Simple DSL Tutorial

In this tutorial you will learn how to create a DSL Contract and a DSL Implementation.

Using the created DSL will also be covered by this tutorial.

The full example can be found at the examples/DSL_Example folder.

Defining the DSL Contract

The first step is to define the DSL design by creating a class that inherits from DSLContract. This class will define the available operations for the DSL.

Each method in the DSL contract should call the method append_tree() with an Expression object. Expression objects are the nodes that form the DSL intermediate representation. The append_tree method will deal with modifying the DSL intermediate representation by adding the new Expression object accordingly. In other words, in the picture below, which shows an example of a DSL intermediate representation, each node is an Expression object representation.


To create an Expression object, you must pass a Context Delegate class (not an object!), plus two arguments representing the name of the node and its parameters, respectively.

For example, to create an Expression object that will render a node similar to the Adjacencies node shown above, you could instantiate it this way:

Expression(context_delegate, "Adjacencies", {"bridge_dim": 2, "to_dim": 3})

So, let’s create a DSL contract for a simple vectorized processor. That DSL should be able to execute the following expression:

Range(start=0, count=100).ScalarSum(5).ScalarMult(2).Sum()

Where the Range(start=0, count=100) operation would generate 100 numbers starting from 0, the ScalarSum(5) operation would sum 5 to each generated number, ScalarMult(2) would multiply the result by 2, and Sum() would accumulate the results of the previous operations.

A pure python version of the above algorithm would be:

sum(((i+5)*2 for i in range(0, 100)))

This version is not as readable and expressive as the above ELLIPTIc expression, and it is also not as fast as the code that will be generated, as will be shown in the end of this tutorial.

Together with the DSL Contract, a DSL Implementation should be given. The DSL Implementation defines the expected ContextDelegate generating methods. Those methods should return a Context Delegate class.

We can begin by defining the abstract DSL Implementation:

class VectorImplementationBase(DSLImplementation):

    def range_delegate(self, start, count):
        raise NotImplementedError

    def scalar_mult_delegate(self, scalar):
        raise NotImplementedError

    def scalar_sum_delegate(self, scalar):
        raise NotImplementedError

    def sum_delegate(self):
        raise NotImplementedError

With the @abstractmethod decorators, we are telling Python ELLIPTIc that this class does not define a concrete DSL Implementation, but actually what a concrete DSL Implementation should have to conform to the DSL contract we will create. This way, it is possible to create the DSL Contract separated from the actual implementation, and therefore, to have several possible implementations to the same contract.

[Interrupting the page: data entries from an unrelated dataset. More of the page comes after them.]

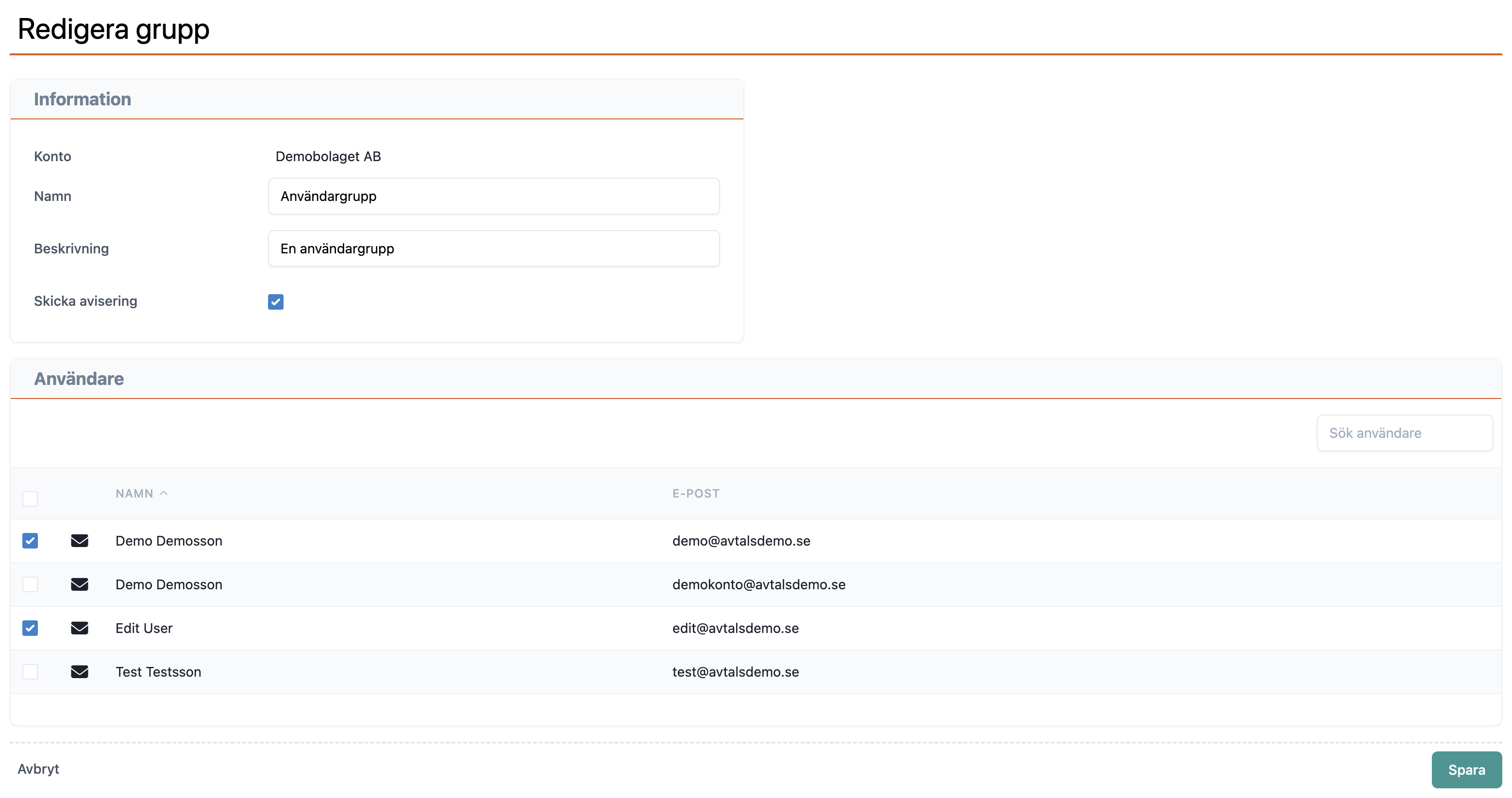Click envelope icon for demokonto@avtalsdemo.se row
Viewport: 1512px width, 798px height.
pyautogui.click(x=79, y=584)
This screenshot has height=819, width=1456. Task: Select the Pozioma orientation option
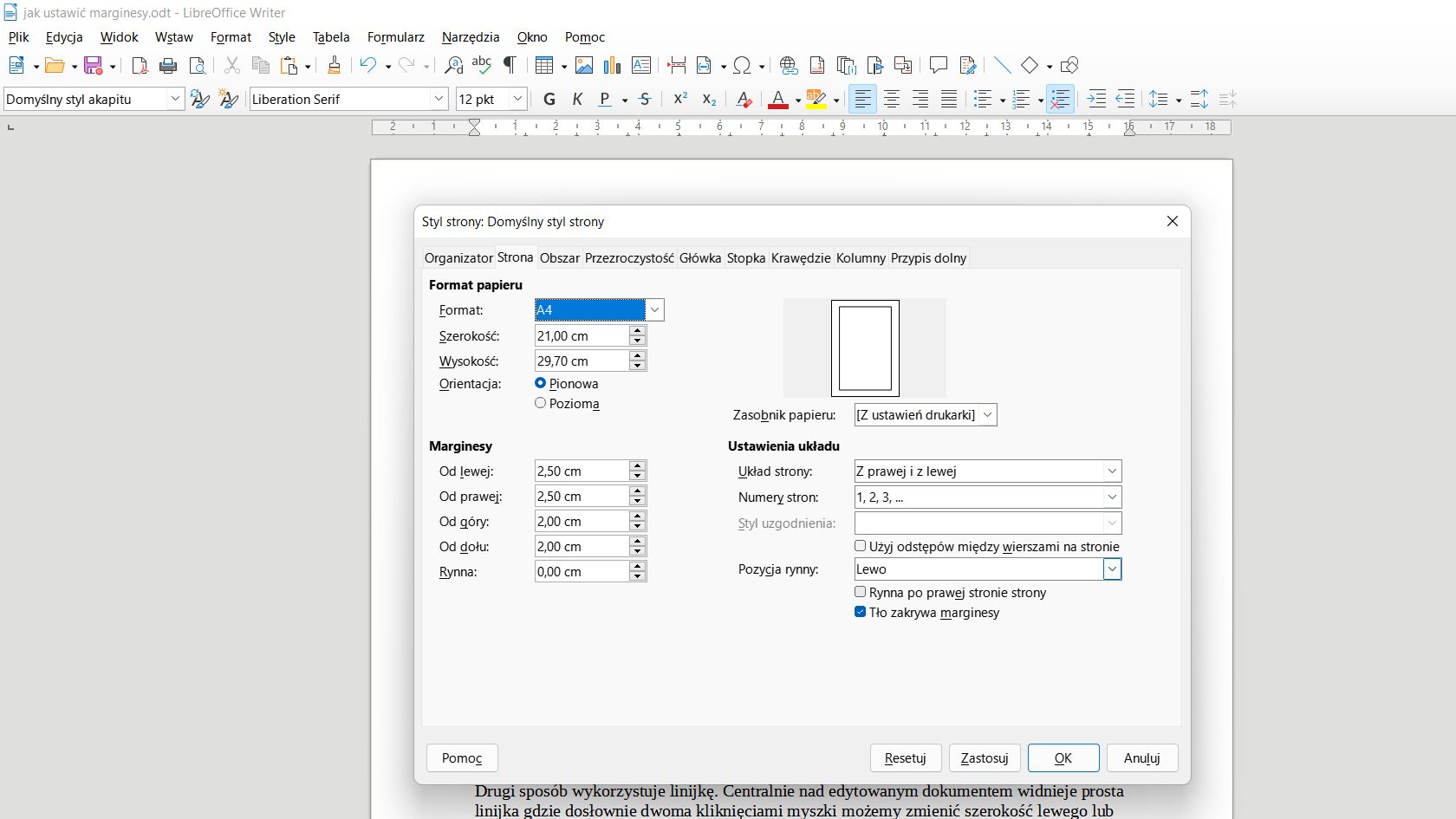pos(540,403)
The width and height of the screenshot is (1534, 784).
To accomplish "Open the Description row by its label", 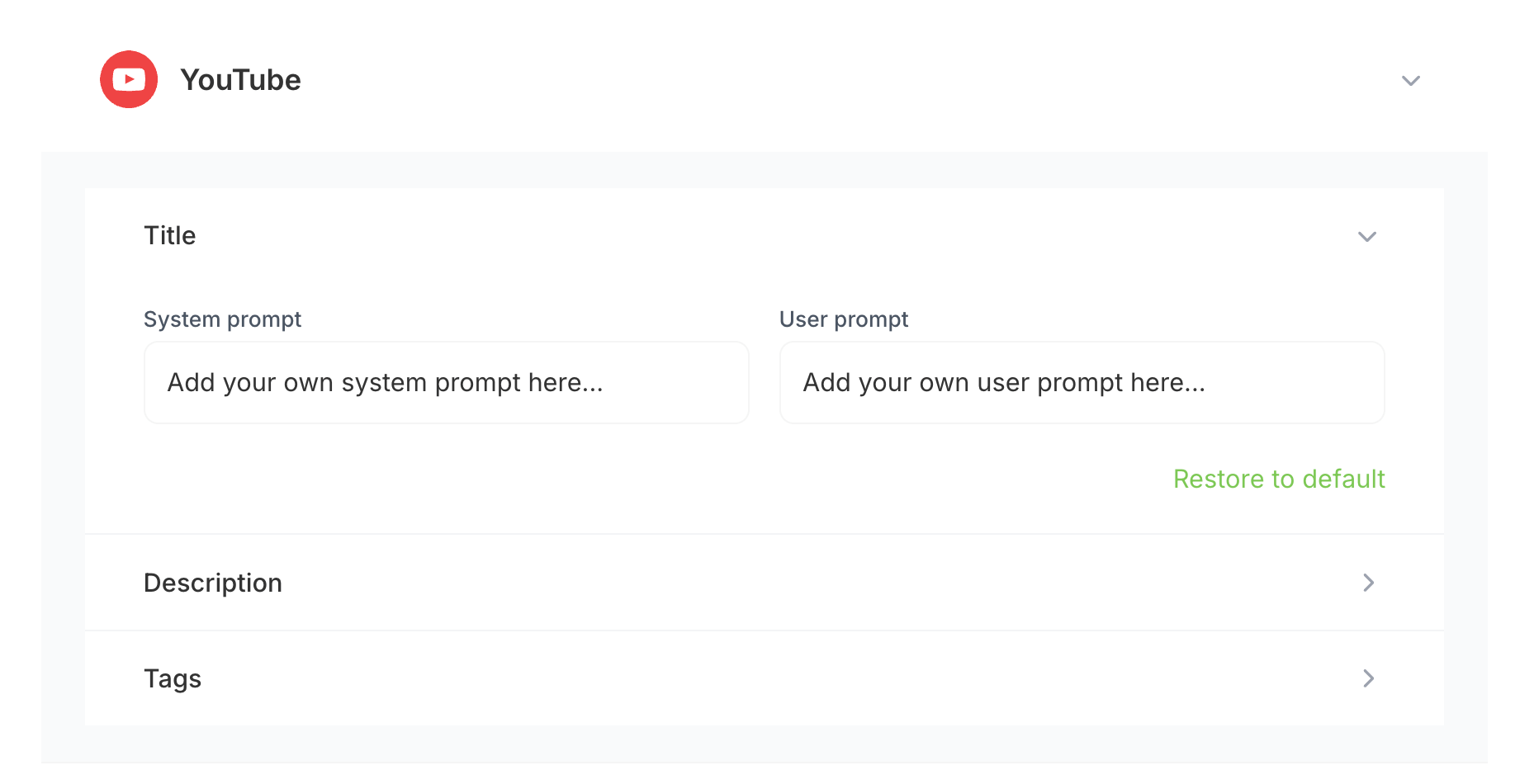I will tap(213, 583).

This characteristic allows for high decoupling between DSL contracts and DSL implementations. It is therefore possible to have an implementation for our DSL contract that would use, for example, a specialized third-party library to perform specific computations. An algorithm built with the DSL contract would not need to know the underlying implementation, and should yield the same results with any chosen implementation, given that the implementation is correct.

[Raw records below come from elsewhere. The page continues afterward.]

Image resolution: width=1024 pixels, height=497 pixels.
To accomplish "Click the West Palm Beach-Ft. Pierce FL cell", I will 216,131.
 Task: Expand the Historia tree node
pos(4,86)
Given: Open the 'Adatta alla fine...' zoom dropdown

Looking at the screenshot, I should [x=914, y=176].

We can now create the DSL contract for our vectorized processor:

class VectorContract(DSLContract[VectorImplementationBase]):

    def Range(self, start, count):
        return self.append_tree(Expression(self.dsl_impl.range_delegate(start, count), "Range"))

    def ScalarMult(self, scalar):
        return self.append_tree(Expression(self.dsl_impl.scalar_mult_delegate(scalar), "ScalarMult"))

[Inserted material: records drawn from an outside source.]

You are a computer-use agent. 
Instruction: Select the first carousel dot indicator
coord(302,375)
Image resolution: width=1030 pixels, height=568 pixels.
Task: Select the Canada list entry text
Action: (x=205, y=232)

    def ScalarSum(self, scalar):
        return self.append_tree(Expression(self.dsl_impl.scalar_sum_delegate(scalar), "ScalarSum"))

    def Sum(self):
        return self.append_tree(Expression(self.dsl_impl.sum_delegate(), "Sum"))

Here we are inheriting from DSLContract. The brackets in DSLContract[VectorImplementationBase] are telling ELLIPTIc that this DSL contract expects a DSL implementation that inherits from VectorImplementationBase.

Each method in this class is defining an operation for the DSL. As explained before, those methods must call append_tree with an Expression object. The append_tree method will create return an object of the VectorContract class, allowing for method chaining.

Creating the DSL Implementation

The next step is to define the DSL implementation. While the DSL contract creation step requires design planning to support important features for the language, this is the most involved step in the process of creating a DSL with ELLIPTIc. The DSL implementation defines how the Cython code will be generated.

First we must define the class that will inherit from VectorImplementationBase:

class VectorImplementation(VectorImplementationBase):

Let’s begin by defining base_delegate, which should be responsible for creating and initializing variables that will be used:

def base_delegate(self):
    class BaseDelegate(ContextDelegate):

        def get_template_file(self):
            return 'base.pyx.etp'

        def template_kwargs(self):
            return {'declare_variables': self.context.context['declare_variable'],
                    'return_variable': self.context.get_value('return_variable')}

        def context_enter(self):

        def context_exit(self):

    return BaseDelegate

Notice that this method returns a ContextDelegate called BaseDelegate. Every context delegate must implement the methods shown above. The first method, get_template_file, tells ELLIPTIc where to look for the template file containing the Cython template code (we will get to that soon). The template_kwargs method tells ELLIPTIc which arguments should be passed to the template. context_enter and context_exit modify the context when the node is visited and left in the intermediate representation tree.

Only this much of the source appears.